TASK ITEM
From the data below, copy exactly the lines that lie between the one holding "Screen dimensions: 736x335" and the one holding "Click 編集 for", including both, and nothing more.

INPUT FOR THIS TASK

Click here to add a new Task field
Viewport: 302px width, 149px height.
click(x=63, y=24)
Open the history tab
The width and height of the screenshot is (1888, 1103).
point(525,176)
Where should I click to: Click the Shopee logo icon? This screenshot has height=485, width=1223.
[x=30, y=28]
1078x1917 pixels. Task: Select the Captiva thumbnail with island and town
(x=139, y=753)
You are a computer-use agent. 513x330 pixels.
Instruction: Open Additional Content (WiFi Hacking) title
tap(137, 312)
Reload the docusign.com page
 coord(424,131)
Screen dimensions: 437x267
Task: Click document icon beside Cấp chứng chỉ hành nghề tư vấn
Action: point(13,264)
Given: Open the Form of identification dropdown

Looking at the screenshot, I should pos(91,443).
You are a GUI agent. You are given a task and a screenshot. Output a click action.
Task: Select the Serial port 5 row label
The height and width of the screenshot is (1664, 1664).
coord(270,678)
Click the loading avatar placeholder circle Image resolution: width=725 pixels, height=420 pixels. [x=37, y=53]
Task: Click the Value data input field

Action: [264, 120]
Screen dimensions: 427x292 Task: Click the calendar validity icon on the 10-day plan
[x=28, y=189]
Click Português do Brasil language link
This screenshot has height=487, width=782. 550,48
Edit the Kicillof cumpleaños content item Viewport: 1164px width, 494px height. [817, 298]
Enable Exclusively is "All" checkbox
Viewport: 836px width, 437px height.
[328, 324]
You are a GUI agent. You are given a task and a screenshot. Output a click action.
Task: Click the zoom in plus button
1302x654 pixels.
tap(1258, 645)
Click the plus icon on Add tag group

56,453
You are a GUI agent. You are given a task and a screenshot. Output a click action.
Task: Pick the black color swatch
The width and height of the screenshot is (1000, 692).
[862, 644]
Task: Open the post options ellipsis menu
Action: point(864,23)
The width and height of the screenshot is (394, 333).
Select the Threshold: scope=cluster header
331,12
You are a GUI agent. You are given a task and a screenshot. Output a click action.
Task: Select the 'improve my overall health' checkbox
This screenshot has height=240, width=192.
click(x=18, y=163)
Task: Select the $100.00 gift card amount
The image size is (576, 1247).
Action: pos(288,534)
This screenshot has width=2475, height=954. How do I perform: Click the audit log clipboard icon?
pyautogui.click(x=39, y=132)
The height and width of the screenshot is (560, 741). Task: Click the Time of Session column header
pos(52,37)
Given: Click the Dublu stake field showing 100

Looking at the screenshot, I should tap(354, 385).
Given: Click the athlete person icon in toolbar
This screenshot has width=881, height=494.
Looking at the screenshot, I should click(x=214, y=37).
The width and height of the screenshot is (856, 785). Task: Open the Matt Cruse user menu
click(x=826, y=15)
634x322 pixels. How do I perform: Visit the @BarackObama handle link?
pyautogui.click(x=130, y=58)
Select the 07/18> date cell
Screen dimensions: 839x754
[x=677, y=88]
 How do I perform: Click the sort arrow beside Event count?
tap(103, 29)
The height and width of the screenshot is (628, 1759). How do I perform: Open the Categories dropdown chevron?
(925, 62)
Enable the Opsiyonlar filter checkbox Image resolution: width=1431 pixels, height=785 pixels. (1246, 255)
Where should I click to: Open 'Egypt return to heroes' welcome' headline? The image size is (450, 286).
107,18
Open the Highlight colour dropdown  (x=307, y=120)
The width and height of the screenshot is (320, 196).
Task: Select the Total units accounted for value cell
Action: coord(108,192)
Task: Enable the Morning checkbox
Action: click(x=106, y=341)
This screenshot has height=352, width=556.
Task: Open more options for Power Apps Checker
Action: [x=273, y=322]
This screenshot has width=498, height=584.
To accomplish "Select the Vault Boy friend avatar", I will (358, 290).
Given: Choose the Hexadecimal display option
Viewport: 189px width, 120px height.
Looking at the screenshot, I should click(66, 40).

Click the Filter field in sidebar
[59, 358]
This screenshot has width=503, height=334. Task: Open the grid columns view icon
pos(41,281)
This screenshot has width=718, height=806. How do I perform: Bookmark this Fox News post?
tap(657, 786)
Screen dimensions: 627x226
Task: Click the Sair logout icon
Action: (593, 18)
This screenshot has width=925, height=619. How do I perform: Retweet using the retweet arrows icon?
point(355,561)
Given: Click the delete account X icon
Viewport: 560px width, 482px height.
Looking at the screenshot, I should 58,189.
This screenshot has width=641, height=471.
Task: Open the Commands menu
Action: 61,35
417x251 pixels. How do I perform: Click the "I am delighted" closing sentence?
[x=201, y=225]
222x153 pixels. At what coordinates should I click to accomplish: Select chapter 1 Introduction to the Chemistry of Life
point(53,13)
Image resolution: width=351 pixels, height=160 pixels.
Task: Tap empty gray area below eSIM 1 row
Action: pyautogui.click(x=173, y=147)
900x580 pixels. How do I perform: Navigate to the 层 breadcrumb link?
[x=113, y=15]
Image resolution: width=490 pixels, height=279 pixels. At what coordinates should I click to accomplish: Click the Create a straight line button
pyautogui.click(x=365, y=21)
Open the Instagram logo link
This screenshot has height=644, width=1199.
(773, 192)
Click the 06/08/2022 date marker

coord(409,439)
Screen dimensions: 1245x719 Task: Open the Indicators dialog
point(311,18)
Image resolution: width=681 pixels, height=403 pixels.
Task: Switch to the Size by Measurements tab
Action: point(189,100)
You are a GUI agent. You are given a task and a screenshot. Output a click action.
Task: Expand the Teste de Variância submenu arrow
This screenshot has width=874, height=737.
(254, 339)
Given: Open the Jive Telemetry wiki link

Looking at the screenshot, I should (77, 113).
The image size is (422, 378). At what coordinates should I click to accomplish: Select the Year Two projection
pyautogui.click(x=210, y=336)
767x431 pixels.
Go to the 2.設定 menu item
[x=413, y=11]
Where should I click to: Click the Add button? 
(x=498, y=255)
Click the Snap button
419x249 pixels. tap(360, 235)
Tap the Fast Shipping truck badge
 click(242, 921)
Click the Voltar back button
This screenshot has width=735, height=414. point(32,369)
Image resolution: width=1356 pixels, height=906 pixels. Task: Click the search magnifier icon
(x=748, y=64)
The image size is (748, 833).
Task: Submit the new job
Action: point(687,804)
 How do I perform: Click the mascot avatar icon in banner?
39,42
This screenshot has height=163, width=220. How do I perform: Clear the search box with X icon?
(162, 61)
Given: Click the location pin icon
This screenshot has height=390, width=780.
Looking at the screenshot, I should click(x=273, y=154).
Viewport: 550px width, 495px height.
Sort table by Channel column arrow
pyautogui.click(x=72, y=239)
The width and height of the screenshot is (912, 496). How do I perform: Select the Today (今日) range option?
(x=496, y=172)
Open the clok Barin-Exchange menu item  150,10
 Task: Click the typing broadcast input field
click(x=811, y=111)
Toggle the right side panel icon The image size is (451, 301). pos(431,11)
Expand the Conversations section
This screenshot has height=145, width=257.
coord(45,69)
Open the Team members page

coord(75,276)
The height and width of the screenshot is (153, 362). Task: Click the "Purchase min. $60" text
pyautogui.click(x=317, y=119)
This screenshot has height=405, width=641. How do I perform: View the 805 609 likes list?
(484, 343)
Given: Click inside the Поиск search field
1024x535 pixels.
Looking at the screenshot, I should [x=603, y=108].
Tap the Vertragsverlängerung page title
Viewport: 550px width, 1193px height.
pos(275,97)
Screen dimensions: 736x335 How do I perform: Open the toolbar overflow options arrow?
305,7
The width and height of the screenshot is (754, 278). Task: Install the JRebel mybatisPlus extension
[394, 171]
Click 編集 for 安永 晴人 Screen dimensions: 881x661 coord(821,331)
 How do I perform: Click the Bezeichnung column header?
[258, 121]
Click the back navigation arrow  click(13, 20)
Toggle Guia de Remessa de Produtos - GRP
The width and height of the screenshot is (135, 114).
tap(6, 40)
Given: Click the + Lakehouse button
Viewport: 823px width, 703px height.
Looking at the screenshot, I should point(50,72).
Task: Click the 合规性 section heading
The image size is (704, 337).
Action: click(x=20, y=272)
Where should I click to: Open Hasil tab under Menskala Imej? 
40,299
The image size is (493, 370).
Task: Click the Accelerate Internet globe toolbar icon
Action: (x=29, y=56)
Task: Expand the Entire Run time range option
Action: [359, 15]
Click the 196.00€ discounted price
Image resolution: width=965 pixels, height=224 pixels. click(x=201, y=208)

ANSWER
Screen dimensions: 736x335 How do I perform: Open the toolbar overflow options arrow?
305,7
The width and height of the screenshot is (754, 278). Task: Install the JRebel mybatisPlus extension
[394, 171]
Click 編集 for 安永 晴人 Screen dimensions: 881x661 coord(821,331)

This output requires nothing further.